Even though having multiple profiles can be fine in artificial benchmarks, we don't want to run multiple profiles at a time on a heavily loaded server as it: 1) can have effect on the performance of the server; 2) due to 1 can produce skewed results for other profiles, e.g. timing discrepancy can cause pacing issues and introduce additional allocations; 3) due to the way how our profiling pipeline is built (i.e. profiles are available globally once they collected) we want to avoid doing the same job multiple times and just allow others grab a profile that was already collected by someone else at the time period when they requested theirs.

With my changes, the MemoryProfiler is initialized when telemetry::server::init is called,

I see. Let's also add docs for those who might use the profiler programmatically outside of telemetry server that if they have seccomp enabled it's recommended to init the profiler before that.

we don't want to run multiple profiles at a time on a heavily loaded server

We don't run multiple profiles at a time. Requests enter into a queue which the profiling thread processes one at a time.

due to the way how our profiling pipeline is built (i.e. profiles are available globally once they collected) we want to avoid doing the same job multiple times and just allow others grab a profile that was already collected by someone else at the time period when they requested theirs

Sure, we could do something like "if we receive profiling request A, and then request B comes in while we're still gathering A's, then return to B what we returned to A". But, that seems like a premature optimization with unneeded complexity to me.

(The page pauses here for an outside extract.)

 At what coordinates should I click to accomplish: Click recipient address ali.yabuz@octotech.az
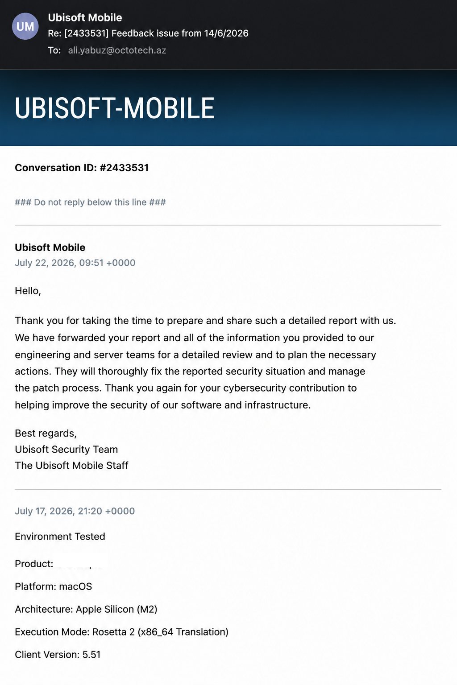pyautogui.click(x=117, y=50)
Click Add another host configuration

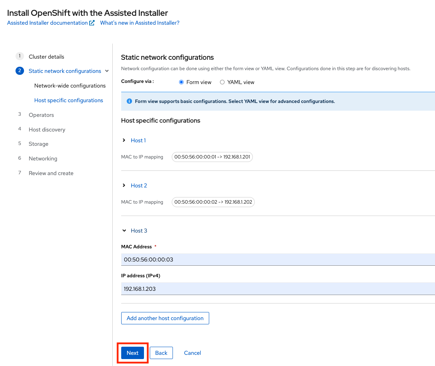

If you're opposed to the queuing functionality and want to match how it worked before my changes, we could avoid it by reintroducing a lock/mutex around the sender and returning an error if we can't immediately acquire the lock. While that does avoid possible server overload due to profiling requests with a sort of rate limiting of "only one at a time", it feels like an unnecessary limiting of the server's functionality. If we do that, and user B requests a profile while user A's is still running, user B will just get an error and have to try again, instead of (as it currently is) getting their profile result a few milliseconds later when A's is done.

We don't run multiple profiles at a time. Requests enter into a queue which the profiling thread processes one at a time.

Don't really want to allow queuing profiles: we either need to have a sophisticated way to control and monitor the queue (e.g. metrics for queue, duration, a way to cancel the queue, etc.) or just keep the things simple as they were.

Some of the applications are extremely loaded and hypersensitive to performance changes and at the same time anyone really can request a profile. And I imagine people erroneously queuing profiles multiple times. And the only way we can abort such a queue is only via a service restart.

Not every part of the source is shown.